佐々木悠介は、上司に叱られた帰り道、公園のベンチで一人ぼんやりと座っていた。月の光が彼の疲れた心を照らすように、夜の静けさが癒しを与えていた。


「人生なんて、ただの徒労だよな…」


そう呟いた時、突然、視界に銀髪の少女が現れた。あまりの美しさに幻覚かと思ったが、その瞳は彼を真っ直ぐに見つめていた。


「はじめまして、悠介。私はエリス。この世界にちょっとした贈り物を届けに来たの」


「贈り物? 何の冗談だよ」


彼女は微笑み、小さな眼鏡を差し出した。薄い金色の縁が月光に輝いている。


「これは『ルーペリアの眼鏡』。これをかければ、物の細部が見えるわ」


「細部? どういう意味だ?」


「例えば、この眼鏡を通すと、人の感情や嘘が透けて見えるの。使い方次第で、とても便利になるわよ」


悠介は半信半疑ながらも、それを受け取った。


翌朝、悠介は何気なくその眼鏡をかけてみた。すると、会社で同僚が話している姿が奇妙に見えた。相手の顔に微妙な色のオーラが浮かび上がり、感情が視覚化されているようだった。


「これは…驚きだ」


たとえば、上司の笑顔の裏に浮かぶ真っ赤な苛立ち、同僚の何気ない返事の中に隠れた青い緊張。それらが手に取るように分かるのだ。


「これなら、人間関係をもっと上手く立ち回れるかも」


彼は次第にこの能力を楽しむようになった。顧客との会話では相手の微妙な嘘を見抜き、商談を有利に進めた。
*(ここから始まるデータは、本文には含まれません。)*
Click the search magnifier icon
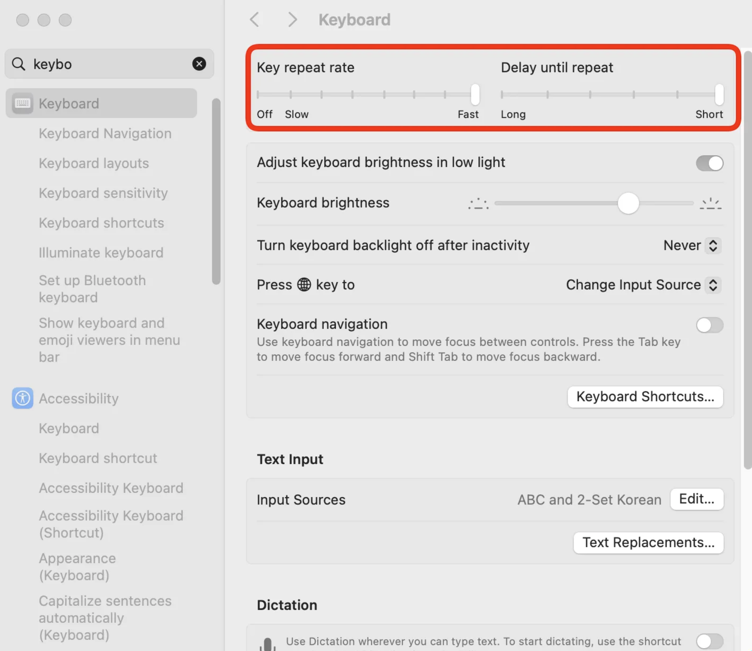Image resolution: width=752 pixels, height=651 pixels. [x=18, y=64]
おかげで上司からの評価も上がり、仕事が順調に回り始めた。


だが、彼の心には別の欲望が芽生え始めた。


「これだけの力があるなら、あいつらに復讐してもいいんじゃないか?」


悠介が「恨み」を抱いていたのは、かつて婚約を破棄した元恋人の美奈子と、彼女を奪った友人の篠原だった。


ある日、悠介は偶然美奈子と再会した。眼鏡を通して彼女を見ると、そのオーラに虚栄と後悔の色が見えた。彼女は今の生活に満足していないらしい。


悠介はその情報を活用し、彼女が職場で抱えるトラブルを焚き付けた。結果、美奈子は信頼を失い、仕事を辞める羽目になった。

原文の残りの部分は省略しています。